## REQUIRED WORK
From the listing below, extract every line containing "FAQs".

## DATA SUPPLIED

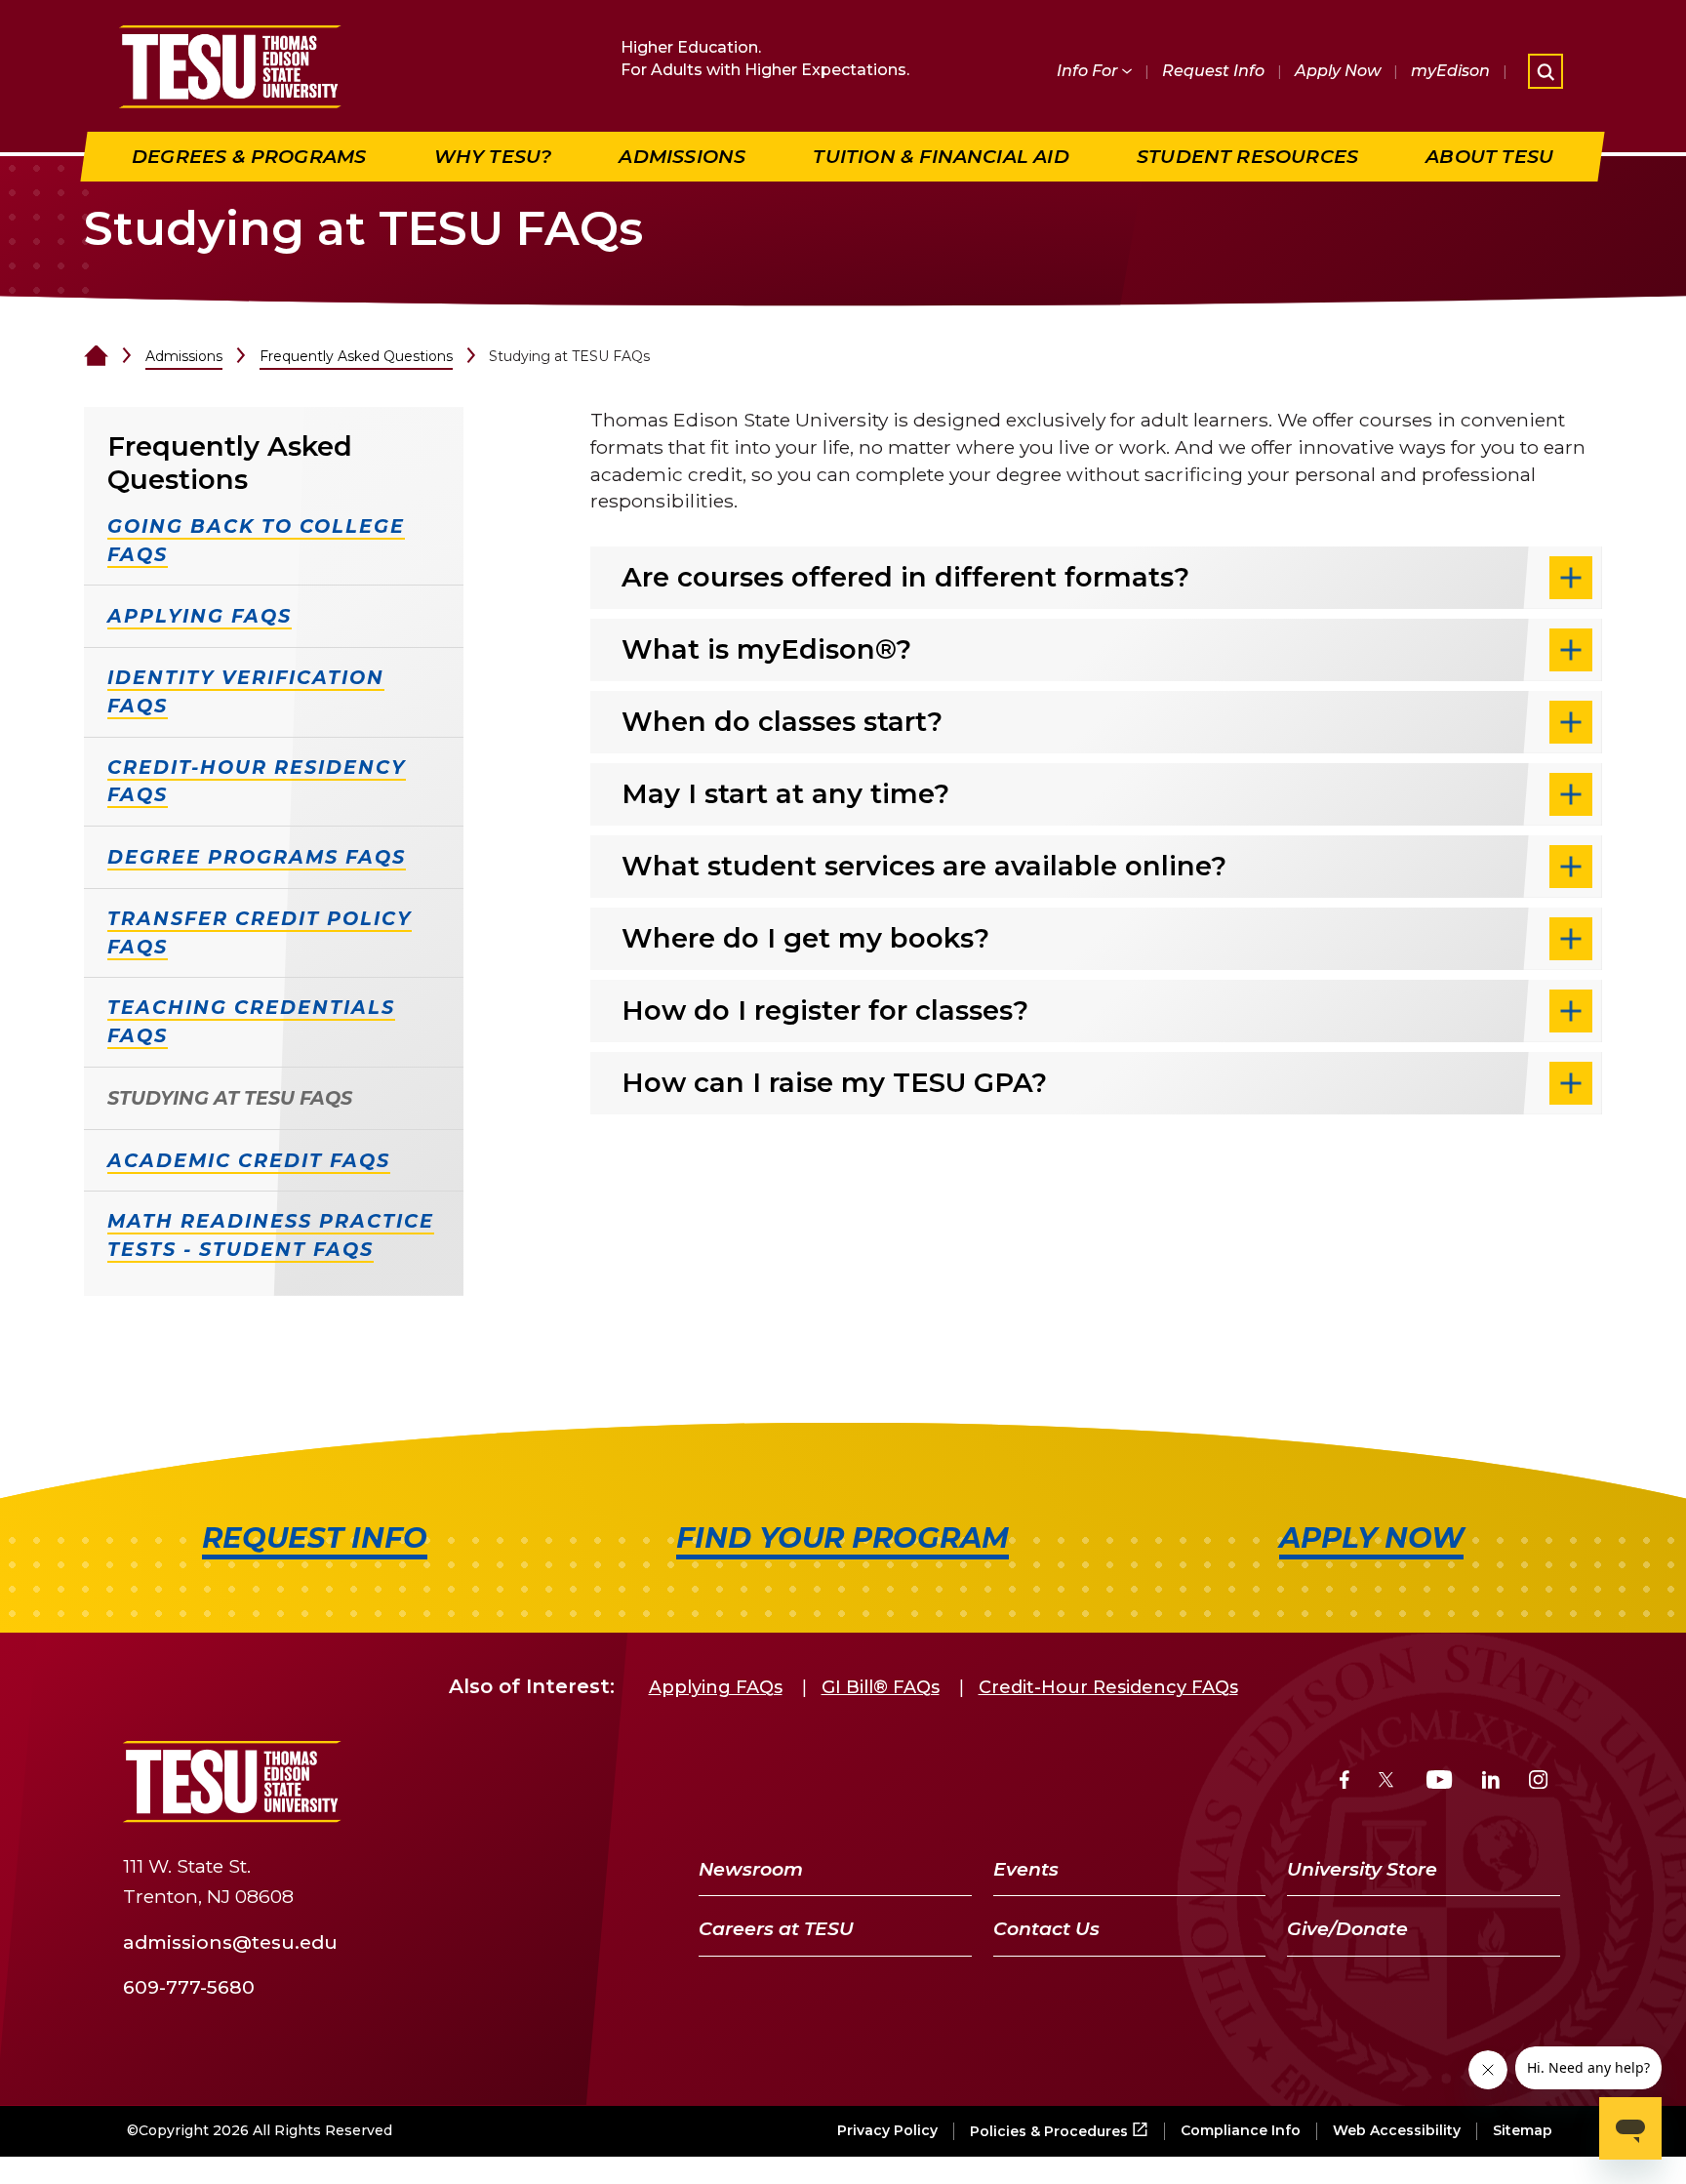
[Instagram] (1538, 1782)
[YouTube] (1439, 1782)
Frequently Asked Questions (356, 356)
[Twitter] (1388, 1782)
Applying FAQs (716, 1687)
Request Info (1213, 70)
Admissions (183, 356)
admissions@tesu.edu (230, 1941)
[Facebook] (1344, 1782)
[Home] (96, 356)
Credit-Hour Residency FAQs (1108, 1687)
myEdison (1450, 70)
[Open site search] (1545, 71)
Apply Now (1338, 70)
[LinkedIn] (1491, 1782)
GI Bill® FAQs (881, 1687)
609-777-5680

## TASK OUTPUT
Applying FAQs (716, 1687)
Credit-Hour Residency FAQs (1108, 1687)
GI Bill® FAQs (881, 1687)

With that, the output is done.